-------- DATA PROVIDED

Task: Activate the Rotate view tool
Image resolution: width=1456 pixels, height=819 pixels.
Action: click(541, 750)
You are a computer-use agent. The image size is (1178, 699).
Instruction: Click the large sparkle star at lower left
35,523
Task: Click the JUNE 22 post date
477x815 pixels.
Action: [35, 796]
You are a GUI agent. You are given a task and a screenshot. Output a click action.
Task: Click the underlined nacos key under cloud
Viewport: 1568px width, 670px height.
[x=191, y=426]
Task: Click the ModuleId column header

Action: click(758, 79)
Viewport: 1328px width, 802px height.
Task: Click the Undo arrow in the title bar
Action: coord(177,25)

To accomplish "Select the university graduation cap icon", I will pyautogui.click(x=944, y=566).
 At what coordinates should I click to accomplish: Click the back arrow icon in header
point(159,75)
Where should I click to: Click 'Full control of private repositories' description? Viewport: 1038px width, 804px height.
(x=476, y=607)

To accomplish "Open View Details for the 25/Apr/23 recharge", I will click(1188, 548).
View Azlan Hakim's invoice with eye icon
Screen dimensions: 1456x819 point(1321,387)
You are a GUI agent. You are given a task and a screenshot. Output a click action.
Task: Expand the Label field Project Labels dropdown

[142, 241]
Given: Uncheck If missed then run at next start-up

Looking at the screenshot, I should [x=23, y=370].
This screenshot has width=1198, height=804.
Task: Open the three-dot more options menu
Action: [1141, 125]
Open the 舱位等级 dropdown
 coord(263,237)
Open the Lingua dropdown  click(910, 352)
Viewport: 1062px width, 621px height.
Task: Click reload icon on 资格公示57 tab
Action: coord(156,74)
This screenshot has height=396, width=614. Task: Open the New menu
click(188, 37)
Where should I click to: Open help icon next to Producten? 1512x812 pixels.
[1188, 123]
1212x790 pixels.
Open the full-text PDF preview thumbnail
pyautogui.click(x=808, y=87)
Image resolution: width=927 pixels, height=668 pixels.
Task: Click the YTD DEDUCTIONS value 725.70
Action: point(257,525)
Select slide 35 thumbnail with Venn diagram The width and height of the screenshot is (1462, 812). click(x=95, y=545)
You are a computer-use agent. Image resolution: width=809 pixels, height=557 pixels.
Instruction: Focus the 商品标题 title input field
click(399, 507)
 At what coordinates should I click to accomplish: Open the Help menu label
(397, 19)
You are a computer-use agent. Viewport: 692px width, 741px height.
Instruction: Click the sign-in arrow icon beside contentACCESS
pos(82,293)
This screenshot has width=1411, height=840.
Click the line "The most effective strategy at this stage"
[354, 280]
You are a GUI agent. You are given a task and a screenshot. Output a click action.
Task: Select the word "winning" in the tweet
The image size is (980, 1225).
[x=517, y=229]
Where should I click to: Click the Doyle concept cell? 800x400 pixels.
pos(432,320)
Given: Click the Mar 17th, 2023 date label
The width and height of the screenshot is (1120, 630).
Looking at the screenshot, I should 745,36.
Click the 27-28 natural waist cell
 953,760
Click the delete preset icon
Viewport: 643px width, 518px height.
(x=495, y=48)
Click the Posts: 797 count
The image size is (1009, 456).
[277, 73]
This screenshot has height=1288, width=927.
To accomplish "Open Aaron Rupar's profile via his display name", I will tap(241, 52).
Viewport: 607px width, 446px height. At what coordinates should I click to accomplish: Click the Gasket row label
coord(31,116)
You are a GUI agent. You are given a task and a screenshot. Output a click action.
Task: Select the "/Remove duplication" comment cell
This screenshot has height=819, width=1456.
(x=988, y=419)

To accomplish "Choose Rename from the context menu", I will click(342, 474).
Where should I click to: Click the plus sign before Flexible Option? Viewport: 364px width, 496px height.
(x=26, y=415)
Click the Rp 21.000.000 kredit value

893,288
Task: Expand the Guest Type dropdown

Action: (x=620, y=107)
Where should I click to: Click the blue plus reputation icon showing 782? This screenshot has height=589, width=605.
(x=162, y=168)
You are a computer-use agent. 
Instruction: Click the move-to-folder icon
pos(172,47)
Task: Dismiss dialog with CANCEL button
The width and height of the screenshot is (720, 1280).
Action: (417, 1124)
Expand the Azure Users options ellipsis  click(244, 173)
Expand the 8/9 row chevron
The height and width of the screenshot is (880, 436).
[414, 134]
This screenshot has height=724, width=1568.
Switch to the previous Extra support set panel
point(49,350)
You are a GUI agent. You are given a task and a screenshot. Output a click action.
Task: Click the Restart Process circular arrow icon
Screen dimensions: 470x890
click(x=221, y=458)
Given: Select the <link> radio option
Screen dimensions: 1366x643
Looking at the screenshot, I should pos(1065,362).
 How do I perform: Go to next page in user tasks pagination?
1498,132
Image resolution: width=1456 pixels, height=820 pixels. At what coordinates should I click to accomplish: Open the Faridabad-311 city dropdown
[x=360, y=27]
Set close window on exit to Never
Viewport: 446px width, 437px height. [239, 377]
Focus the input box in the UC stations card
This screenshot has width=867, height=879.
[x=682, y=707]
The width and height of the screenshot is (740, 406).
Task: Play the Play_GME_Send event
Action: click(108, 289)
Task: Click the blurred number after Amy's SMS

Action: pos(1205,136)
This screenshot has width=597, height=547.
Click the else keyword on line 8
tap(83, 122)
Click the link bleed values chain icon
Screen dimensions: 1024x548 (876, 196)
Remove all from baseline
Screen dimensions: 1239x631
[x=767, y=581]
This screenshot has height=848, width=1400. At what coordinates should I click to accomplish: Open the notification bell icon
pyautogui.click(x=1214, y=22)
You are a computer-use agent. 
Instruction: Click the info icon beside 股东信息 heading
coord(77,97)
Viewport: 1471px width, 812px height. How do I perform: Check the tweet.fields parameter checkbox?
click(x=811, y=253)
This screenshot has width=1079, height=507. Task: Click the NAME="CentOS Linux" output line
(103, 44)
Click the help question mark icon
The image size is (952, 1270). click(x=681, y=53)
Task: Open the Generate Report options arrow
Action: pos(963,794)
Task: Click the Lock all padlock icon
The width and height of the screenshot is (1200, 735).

----------------

WHAT THIS TASK INVOLVES
Quote every item above word for word, from the first to the last.

PROBLEM SOLUTION
Task: Activate the Rotate view tool
Image resolution: width=1456 pixels, height=819 pixels.
Action: click(541, 750)
You are a computer-use agent. The image size is (1178, 699).
Instruction: Click the large sparkle star at lower left
35,523
Task: Click the JUNE 22 post date
477x815 pixels.
Action: [35, 796]
You are a GUI agent. You are given a task and a screenshot. Output a click action.
Task: Click the underlined nacos key under cloud
Viewport: 1568px width, 670px height.
[x=191, y=426]
Task: Click the ModuleId column header

Action: click(758, 79)
Viewport: 1328px width, 802px height.
Task: Click the Undo arrow in the title bar
Action: coord(177,25)

To accomplish "Select the university graduation cap icon", I will pyautogui.click(x=944, y=566).
 At what coordinates should I click to accomplish: Click the back arrow icon in header
point(159,75)
Where should I click to: Click 'Full control of private repositories' description? Viewport: 1038px width, 804px height.
(x=476, y=607)

To accomplish "Open View Details for the 25/Apr/23 recharge", I will click(1188, 548).
View Azlan Hakim's invoice with eye icon
Screen dimensions: 1456x819 point(1321,387)
You are a GUI agent. You are given a task and a screenshot. Output a click action.
Task: Expand the Label field Project Labels dropdown

[142, 241]
Given: Uncheck If missed then run at next start-up

Looking at the screenshot, I should [x=23, y=370].
This screenshot has width=1198, height=804.
Task: Open the three-dot more options menu
Action: [1141, 125]
Open the 舱位等级 dropdown
 coord(263,237)
Open the Lingua dropdown  click(910, 352)
Viewport: 1062px width, 621px height.
Task: Click reload icon on 资格公示57 tab
Action: coord(156,74)
This screenshot has height=396, width=614. Task: Open the New menu
click(188, 37)
Where should I click to: Open help icon next to Producten? 1512x812 pixels.
[1188, 123]
1212x790 pixels.
Open the full-text PDF preview thumbnail
pyautogui.click(x=808, y=87)
Image resolution: width=927 pixels, height=668 pixels.
Task: Click the YTD DEDUCTIONS value 725.70
Action: point(257,525)
Select slide 35 thumbnail with Venn diagram The width and height of the screenshot is (1462, 812). click(x=95, y=545)
You are a computer-use agent. Image resolution: width=809 pixels, height=557 pixels.
Instruction: Focus the 商品标题 title input field
click(399, 507)
 At what coordinates should I click to accomplish: Open the Help menu label
(397, 19)
You are a computer-use agent. Viewport: 692px width, 741px height.
Instruction: Click the sign-in arrow icon beside contentACCESS
pos(82,293)
This screenshot has width=1411, height=840.
Click the line "The most effective strategy at this stage"
[354, 280]
You are a GUI agent. You are given a task and a screenshot. Output a click action.
Task: Select the word "winning" in the tweet
The image size is (980, 1225).
[x=517, y=229]
Where should I click to: Click the Doyle concept cell? 800x400 pixels.
pos(432,320)
Given: Click the Mar 17th, 2023 date label
The width and height of the screenshot is (1120, 630).
Looking at the screenshot, I should 745,36.
Click the 27-28 natural waist cell
 953,760
Click the delete preset icon
Viewport: 643px width, 518px height.
(x=495, y=48)
Click the Posts: 797 count
The image size is (1009, 456).
[277, 73]
This screenshot has height=1288, width=927.
To accomplish "Open Aaron Rupar's profile via his display name", I will tap(241, 52).
Viewport: 607px width, 446px height. At what coordinates should I click to accomplish: Click the Gasket row label
coord(31,116)
You are a GUI agent. You are given a task and a screenshot. Output a click action.
Task: Select the "/Remove duplication" comment cell
This screenshot has height=819, width=1456.
(x=988, y=419)

To accomplish "Choose Rename from the context menu", I will click(342, 474).
Where should I click to: Click the plus sign before Flexible Option? Viewport: 364px width, 496px height.
(x=26, y=415)
Click the Rp 21.000.000 kredit value

893,288
Task: Expand the Guest Type dropdown

Action: (x=620, y=107)
Where should I click to: Click the blue plus reputation icon showing 782? This screenshot has height=589, width=605.
(x=162, y=168)
You are a computer-use agent. 
Instruction: Click the move-to-folder icon
pos(172,47)
Task: Dismiss dialog with CANCEL button
The width and height of the screenshot is (720, 1280).
Action: (417, 1124)
Expand the Azure Users options ellipsis  click(244, 173)
Expand the 8/9 row chevron
The height and width of the screenshot is (880, 436).
[414, 134]
This screenshot has height=724, width=1568.
Switch to the previous Extra support set panel
point(49,350)
You are a GUI agent. You are given a task and a screenshot. Output a click action.
Task: Click the Restart Process circular arrow icon
Screen dimensions: 470x890
click(x=221, y=458)
Given: Select the <link> radio option
Screen dimensions: 1366x643
Looking at the screenshot, I should pos(1065,362).
 How do I perform: Go to next page in user tasks pagination?
1498,132
Image resolution: width=1456 pixels, height=820 pixels. At what coordinates should I click to accomplish: Open the Faridabad-311 city dropdown
[x=360, y=27]
Set close window on exit to Never
Viewport: 446px width, 437px height. [239, 377]
Focus the input box in the UC stations card
This screenshot has width=867, height=879.
[x=682, y=707]
The width and height of the screenshot is (740, 406).
Task: Play the Play_GME_Send event
Action: click(108, 289)
Task: Click the blurred number after Amy's SMS

Action: pos(1205,136)
This screenshot has width=597, height=547.
Click the else keyword on line 8
tap(83, 122)
Click the link bleed values chain icon
Screen dimensions: 1024x548 (876, 196)
Remove all from baseline
Screen dimensions: 1239x631
[x=767, y=581]
This screenshot has height=848, width=1400. At what coordinates should I click to accomplish: Open the notification bell icon
pyautogui.click(x=1214, y=22)
You are a computer-use agent. 
Instruction: Click the info icon beside 股东信息 heading
coord(77,97)
Viewport: 1471px width, 812px height. How do I perform: Check the tweet.fields parameter checkbox?
click(x=811, y=253)
This screenshot has width=1079, height=507. Task: Click the NAME="CentOS Linux" output line
(103, 44)
Click the help question mark icon
The image size is (952, 1270). click(x=681, y=53)
Task: Open the Generate Report options arrow
Action: pos(963,794)
Task: Click the Lock all padlock icon
The width and height of the screenshot is (1200, 735).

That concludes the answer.